In overturning the order of DIFC Court of First Instance requiring security for costs from the Claimants, the DIFC Court of Appeal stated that the burden of establishing facts sufficient to justify such an order rests on the applicant and that the difficulty of enforcing a costs order (in another jurisdiction) is a material consideration. The Claimants in Al Khorafi are Kuwaiti nationals and the applicant Defendant had not met the burden of proving that a costs order could not be enforced against the Claimants in Kuwait, according to the DIFC Court of Appeal. The “conflicting evidence” on this particular question included the Riyadh Arab Agreement for Judicial Cooperation (commonly known as the Riyadh Convention), pursuant to which a costs order of the DIFC Courts should be enforceable by the Kuwaiti Courts, although the DIFC Court of Appeal itself was not able to reach any conclusion as to the risk that such enforcement would not in fact be possible. In Al Khorafi, the DIFC Court of Appeal also stated that applicants for security for costs are required to provide a detailed schedule showing the breakdown of their total figure for the requested security.

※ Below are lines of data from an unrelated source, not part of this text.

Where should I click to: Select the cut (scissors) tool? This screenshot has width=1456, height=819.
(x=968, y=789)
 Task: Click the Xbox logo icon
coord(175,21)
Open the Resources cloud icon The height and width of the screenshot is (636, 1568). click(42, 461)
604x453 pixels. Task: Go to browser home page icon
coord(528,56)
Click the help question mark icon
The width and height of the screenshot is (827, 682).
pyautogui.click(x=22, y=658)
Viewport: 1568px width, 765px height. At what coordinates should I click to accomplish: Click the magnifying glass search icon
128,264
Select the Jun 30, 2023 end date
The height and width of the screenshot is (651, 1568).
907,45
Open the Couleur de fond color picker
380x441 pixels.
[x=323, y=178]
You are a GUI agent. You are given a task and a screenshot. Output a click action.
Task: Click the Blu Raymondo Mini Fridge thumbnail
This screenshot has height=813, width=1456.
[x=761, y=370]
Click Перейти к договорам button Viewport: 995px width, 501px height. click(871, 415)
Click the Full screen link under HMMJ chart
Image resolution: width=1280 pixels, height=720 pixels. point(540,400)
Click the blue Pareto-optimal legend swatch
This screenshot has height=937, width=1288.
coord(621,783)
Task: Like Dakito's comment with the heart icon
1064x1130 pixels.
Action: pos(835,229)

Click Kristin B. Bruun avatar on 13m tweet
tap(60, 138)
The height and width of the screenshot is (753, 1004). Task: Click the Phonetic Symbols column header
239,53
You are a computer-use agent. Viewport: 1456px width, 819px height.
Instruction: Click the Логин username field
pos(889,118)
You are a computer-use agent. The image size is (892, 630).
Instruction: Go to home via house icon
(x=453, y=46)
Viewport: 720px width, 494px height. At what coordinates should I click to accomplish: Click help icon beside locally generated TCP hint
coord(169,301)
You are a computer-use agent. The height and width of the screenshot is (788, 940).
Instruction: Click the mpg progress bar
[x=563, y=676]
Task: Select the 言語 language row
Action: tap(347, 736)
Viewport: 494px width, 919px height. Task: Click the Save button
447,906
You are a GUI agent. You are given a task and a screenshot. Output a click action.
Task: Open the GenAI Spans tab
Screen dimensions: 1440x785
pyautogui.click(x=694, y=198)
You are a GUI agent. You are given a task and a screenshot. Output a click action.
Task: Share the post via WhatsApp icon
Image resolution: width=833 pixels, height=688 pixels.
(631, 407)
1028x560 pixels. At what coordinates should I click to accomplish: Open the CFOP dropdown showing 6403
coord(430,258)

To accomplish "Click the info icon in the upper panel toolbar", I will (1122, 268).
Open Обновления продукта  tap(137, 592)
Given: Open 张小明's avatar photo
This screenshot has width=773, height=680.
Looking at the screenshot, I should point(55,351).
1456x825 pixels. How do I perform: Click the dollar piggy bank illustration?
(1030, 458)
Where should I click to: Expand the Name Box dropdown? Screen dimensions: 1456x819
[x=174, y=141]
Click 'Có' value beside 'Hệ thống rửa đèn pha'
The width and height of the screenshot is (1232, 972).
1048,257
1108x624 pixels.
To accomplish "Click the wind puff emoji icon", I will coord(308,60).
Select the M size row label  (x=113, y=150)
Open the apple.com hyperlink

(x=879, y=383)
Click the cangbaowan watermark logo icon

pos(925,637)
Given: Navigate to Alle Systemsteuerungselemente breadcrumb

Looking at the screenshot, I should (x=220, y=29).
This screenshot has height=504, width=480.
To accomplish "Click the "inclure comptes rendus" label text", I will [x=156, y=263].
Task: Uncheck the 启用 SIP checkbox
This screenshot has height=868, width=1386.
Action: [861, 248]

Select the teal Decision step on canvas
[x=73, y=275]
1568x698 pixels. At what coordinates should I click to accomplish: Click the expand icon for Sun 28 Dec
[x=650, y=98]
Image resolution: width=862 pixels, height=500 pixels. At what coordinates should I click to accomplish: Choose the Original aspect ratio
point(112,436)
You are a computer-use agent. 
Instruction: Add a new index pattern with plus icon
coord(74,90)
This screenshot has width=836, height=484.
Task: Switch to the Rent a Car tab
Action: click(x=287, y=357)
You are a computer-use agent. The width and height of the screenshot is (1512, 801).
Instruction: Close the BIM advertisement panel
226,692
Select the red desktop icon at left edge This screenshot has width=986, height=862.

In summary, while few parties have a desire to be sued, the DIFC Courts do at least provide a Defendant with the useful tool of a security for costs application to: (a) help protect its costs position should it choose to see a claim through to trial; and (b) make a Claimant consider the costs and merits of its claim more thoroughly than it may have otherwise done. However, the prospects of succeeding with such an application will depend, in particular, on the location of the Claimant and its assets, its financial standing and the legal and practical difficulties faced by the Defendant in enforcing any eventual costs order against the Claimant.